#### Tâches à faire:
A – Relève tous les intertitres de l'extrait de l'arrêt sur le brevet européen.
B – Transforme en liste JSON de chaînes les lignes de la liste, de la ligne qui contient "You are a computer-use agent. The image size is (1600, 758)." à celle qui contient "I will pos(948,1121).". Mets une chaîne par ligne et laisse de côté les lignes vides.
━━━ Texte extrait
11. En statuant ainsi, alors que le paragraphe [0098] de la demande antérieure, devenu paragraphe [0100] de la traduction présentée par les sociétés Nintendo, précise que « le capteur d'accélération 68 peut être utilisé en combinaison avec le processeur 66 (ou tout autre processeur) pour déterminer l'inclinaison, l'altitude ou la position du boîtier 12 », de sorte que, le capteur d'accélérateur 68 pouvant être utilisé avec tout processeur, cette demande ne peut être lue comme le liant inextricablement au processeur 66, la cour d'appel, qui a dénaturé la traduction du brevet EP 344, a violé le principe susvisé.
Sur le même moyen, pris en sa quatrième branche
Enoncé du moyen
12. Les sociétés Nintendo font le même grief à l'arrêt, alors « que, dans leurs conclusions d'appel, elles ne faisaient pas seulement valoir que la présence d'un capteur d'accélération était pour la personne du métier inclus ab initio dans l'invention ; qu'elles soutenaient également que, par ses connaissances générales, la personne du métier savait qu'un processeur était nécessairement et implicitement présent pour traiter les données ; qu'en relevant que "rien ne permet d'affirmer qu'un processeur est nécessairement inséré dans une manette de jeu vidéo, de sorte que les sociétés Nintendo ne peuvent être suivies lorsqu'elles prétendent que la présence d'un capteur d'accélération est pour l'homme du métier inclus ab initio dans l'invention de façon directe et non ambiguë", sans rechercher, comme elle y était invitée, si, pour la personne du métier, le capteur d'accélération était implicitement et nécessairement associé à un processeur destiné à traiter les données fournies par ce dernier, de sorte qu'il n'était pas nécessaire de préciser expressément la présence d'un tel processeur dans la revendication, la cour d'appel a privé sa décision de base légale au regard des articles 123 et 138, paragraphe 1, sous c, de la Convention sur la délivrance de brevets européens signée à Munich le 5 octobre 1973 et de l'article L. 614-12 du code de la propriété intellectuelle. »
Réponse de la Cour
Vu les articles 123, paragraphe 2, et 138, paragraphe 1, sous c), de la Convention sur la délivrance de brevets européens signée à Munich le 5 octobre 1973 (la Convention de Munich) et l'article L. 614-12 du code de la propriété intellectuelle :
13. Selon le dernier de ces textes, la nullité du brevet européen est prononcée en ce qui concerne la France par décision de justice pour l'un quelconque des motifs visés à l'article 138, paragraphe 1, de la Convention de Munich. Selon le deuxième, le brevet européen peut être déclaré nul, avec effet pour un État contractant, si l'objet du brevet européen s'étend au-delà du contenu de la demande telle qu'elle a été déposée ou, lorsque le brevet a été délivré sur la base d'une demande divisionnaire ou d'une nouvelle demande déposée en vertu de l'article 61, si l'objet du brevet s'étend au-delà du contenu de la demande antérieure telle qu'elle a été déposée.
14. Aux termes de l'article 123, paragraphe 2, de la Convention de Munich, la demande de brevet européen ou le brevet européen ne peut être modifié de manière que son objet s'étende au-delà du contenu de la demande telle qu'elle a été déposée.
━━━━━━
━━━ Données fournies
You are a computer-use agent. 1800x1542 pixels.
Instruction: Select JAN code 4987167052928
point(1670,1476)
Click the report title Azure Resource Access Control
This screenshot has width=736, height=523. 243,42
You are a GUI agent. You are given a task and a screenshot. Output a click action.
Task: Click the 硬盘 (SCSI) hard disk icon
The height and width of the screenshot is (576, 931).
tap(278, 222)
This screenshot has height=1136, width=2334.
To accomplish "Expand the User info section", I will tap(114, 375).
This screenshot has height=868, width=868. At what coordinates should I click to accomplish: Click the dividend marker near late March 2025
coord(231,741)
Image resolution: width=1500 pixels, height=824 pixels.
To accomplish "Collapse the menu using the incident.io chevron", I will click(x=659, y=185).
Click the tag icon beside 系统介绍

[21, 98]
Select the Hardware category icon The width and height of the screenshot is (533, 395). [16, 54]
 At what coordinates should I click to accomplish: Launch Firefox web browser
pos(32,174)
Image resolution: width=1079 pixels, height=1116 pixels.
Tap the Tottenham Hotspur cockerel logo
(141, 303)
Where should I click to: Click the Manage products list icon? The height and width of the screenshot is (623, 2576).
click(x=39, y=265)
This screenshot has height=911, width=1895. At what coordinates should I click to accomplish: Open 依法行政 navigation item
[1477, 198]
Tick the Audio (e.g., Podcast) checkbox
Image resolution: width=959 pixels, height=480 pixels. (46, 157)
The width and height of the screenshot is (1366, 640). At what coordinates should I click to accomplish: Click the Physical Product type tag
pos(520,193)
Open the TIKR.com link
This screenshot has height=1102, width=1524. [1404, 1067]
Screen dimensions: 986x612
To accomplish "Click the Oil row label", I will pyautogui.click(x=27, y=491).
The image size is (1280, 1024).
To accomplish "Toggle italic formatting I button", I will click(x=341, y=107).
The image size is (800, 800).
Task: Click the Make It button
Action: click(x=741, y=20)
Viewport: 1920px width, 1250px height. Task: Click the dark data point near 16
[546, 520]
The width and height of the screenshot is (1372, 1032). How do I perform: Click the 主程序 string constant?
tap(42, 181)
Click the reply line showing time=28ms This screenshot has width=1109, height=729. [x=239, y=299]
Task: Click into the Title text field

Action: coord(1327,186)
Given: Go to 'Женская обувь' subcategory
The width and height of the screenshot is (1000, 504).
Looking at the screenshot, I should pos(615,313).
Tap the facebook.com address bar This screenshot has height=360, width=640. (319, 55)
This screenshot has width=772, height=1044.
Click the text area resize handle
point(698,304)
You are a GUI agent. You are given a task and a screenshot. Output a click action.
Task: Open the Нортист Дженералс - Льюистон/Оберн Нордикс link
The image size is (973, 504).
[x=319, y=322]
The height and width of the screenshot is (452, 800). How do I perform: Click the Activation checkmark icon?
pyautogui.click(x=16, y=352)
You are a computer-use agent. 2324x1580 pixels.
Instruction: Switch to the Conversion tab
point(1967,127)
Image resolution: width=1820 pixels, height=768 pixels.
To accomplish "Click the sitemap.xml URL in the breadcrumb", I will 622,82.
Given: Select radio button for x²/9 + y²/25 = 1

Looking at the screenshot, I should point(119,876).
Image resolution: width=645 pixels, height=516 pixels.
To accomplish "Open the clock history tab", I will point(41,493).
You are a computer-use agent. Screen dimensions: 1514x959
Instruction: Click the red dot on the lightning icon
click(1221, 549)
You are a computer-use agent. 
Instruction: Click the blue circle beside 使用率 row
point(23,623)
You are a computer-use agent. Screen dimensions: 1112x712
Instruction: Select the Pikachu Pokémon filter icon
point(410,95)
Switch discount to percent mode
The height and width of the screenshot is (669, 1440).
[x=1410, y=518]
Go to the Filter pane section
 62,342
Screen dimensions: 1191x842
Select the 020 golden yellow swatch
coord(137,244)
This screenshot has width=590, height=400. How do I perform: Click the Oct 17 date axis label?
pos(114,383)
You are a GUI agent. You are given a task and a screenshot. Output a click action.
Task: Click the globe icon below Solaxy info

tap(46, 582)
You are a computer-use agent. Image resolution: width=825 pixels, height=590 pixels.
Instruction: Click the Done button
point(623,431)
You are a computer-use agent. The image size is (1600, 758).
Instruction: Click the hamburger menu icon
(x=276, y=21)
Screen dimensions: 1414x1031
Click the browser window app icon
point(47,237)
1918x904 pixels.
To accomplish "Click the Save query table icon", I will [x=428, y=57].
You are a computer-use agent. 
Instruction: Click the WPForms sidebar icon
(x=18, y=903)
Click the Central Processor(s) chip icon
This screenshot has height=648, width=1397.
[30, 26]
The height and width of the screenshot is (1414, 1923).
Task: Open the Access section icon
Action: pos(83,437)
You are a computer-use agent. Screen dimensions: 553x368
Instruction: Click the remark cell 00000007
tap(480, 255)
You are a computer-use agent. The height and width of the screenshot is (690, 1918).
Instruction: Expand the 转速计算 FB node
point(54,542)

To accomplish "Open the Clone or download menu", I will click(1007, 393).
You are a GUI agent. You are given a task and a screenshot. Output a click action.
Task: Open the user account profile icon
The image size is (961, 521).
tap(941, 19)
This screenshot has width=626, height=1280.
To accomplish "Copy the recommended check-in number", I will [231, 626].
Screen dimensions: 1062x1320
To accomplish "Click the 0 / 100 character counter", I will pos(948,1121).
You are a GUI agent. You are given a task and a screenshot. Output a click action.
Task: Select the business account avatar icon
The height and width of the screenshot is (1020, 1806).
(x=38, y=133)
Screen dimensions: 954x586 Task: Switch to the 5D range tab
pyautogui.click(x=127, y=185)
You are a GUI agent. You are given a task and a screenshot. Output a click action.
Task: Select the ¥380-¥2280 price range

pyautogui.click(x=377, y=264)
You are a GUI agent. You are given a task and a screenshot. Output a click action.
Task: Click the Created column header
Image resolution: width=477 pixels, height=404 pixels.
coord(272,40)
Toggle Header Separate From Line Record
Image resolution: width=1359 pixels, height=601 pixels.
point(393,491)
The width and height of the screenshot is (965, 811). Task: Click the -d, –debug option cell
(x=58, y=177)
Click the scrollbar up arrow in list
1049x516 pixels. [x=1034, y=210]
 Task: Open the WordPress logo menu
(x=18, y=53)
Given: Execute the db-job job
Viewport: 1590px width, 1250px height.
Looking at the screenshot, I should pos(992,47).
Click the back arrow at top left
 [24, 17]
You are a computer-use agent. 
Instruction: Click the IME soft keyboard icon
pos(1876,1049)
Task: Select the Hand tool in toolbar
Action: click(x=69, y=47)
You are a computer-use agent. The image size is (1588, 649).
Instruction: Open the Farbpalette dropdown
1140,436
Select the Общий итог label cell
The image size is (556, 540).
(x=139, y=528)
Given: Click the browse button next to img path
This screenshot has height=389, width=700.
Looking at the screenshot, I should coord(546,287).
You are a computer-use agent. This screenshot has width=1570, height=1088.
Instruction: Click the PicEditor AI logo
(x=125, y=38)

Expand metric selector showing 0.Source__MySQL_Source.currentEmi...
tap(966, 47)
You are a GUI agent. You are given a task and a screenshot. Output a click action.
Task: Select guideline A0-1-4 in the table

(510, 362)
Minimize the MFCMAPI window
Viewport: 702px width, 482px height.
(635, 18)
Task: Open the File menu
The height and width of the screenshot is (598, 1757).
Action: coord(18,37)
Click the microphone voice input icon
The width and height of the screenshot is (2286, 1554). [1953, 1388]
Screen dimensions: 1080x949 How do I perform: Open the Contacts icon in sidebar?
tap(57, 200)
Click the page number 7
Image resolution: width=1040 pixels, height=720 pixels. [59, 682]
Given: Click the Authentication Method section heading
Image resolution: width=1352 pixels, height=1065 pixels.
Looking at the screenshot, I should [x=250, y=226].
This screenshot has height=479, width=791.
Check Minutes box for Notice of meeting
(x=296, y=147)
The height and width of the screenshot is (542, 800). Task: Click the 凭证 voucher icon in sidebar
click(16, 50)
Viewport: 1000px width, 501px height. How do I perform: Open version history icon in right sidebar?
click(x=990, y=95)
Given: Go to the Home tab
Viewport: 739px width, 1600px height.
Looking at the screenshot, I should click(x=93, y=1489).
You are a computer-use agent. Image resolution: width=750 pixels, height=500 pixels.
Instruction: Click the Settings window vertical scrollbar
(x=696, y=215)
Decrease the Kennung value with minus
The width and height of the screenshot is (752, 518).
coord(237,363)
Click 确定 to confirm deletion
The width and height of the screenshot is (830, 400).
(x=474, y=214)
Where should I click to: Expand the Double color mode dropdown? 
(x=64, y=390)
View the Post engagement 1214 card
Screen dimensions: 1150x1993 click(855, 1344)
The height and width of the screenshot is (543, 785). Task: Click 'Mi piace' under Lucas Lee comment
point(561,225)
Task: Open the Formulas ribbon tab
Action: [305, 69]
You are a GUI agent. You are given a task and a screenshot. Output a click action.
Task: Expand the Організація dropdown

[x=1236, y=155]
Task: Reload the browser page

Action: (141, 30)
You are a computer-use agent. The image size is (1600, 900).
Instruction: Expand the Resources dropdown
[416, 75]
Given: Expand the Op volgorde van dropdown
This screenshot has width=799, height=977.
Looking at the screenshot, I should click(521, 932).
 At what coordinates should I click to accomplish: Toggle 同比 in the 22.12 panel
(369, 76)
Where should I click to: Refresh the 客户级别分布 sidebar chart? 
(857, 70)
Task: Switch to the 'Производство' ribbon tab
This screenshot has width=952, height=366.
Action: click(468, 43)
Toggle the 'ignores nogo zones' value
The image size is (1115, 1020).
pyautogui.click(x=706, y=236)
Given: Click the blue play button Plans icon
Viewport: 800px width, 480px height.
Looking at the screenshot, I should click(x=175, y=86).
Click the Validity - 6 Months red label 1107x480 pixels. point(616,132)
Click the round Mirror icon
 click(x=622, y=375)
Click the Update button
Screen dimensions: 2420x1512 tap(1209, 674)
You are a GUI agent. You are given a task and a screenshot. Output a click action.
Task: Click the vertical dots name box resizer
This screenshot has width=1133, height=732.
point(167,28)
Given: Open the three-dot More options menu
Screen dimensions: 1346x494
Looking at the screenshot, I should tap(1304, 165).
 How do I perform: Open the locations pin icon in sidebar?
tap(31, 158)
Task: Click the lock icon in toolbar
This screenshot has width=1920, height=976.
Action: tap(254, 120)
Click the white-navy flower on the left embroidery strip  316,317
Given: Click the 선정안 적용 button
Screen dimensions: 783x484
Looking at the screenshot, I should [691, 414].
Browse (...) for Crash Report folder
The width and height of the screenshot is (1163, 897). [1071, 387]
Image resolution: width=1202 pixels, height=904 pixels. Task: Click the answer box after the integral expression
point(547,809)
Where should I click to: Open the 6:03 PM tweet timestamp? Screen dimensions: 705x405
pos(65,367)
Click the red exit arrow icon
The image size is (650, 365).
━━━━━━
#### Les réponses:
A –
- Sur le même moyen, pris en sa quatrième branche
- Enoncé du moyen
- Réponse de la Cour

B –
[
  "You are a computer-use agent. The image size is (1600, 758).",
  "Instruction: Click the hamburger menu icon",
  "(x=276, y=21)",
  "Screen dimensions: 1414x1031",
  "Click the browser window app icon",
  "point(47,237)",
  "1918x904 pixels.",
  "To accomplish \"Click the Save query table icon\", I will [x=428, y=57].",
  "You are a computer-use agent. ",
  "Instruction: Click the WPForms sidebar icon",
  "(x=18, y=903)",
  "Click the Central Processor(s) chip icon",
  "This screenshot has height=648, width=1397.",
  "[30, 26]",
  "The height and width of the screenshot is (1414, 1923).",
  "Task: Open the Access section icon",
  "Action: pos(83,437)",
  "You are a computer-use agent. Screen dimensions: 553x368",
  "Instruction: Click the remark cell 00000007",
  "tap(480, 255)",
  "You are a computer-use agent. The height and width of the screenshot is (690, 1918).",
  "Instruction: Expand the 转速计算 FB node",
  "point(54,542)",
  "To accomplish \"Open the Clone or download menu\", I will click(1007, 393).",
  "You are a GUI agent. You are given a task and a screenshot. Output a click action.",
  "Task: Open the user account profile icon",
  "The image size is (961, 521).",
  "tap(941, 19)",
  "This screenshot has width=626, height=1280.",
  "To accomplish \"Copy the recommended check-in number\", I will [231, 626].",
  "Screen dimensions: 1062x1320",
  "To accomplish \"Click the 0 / 100 character counter\", I will pos(948,1121)."
]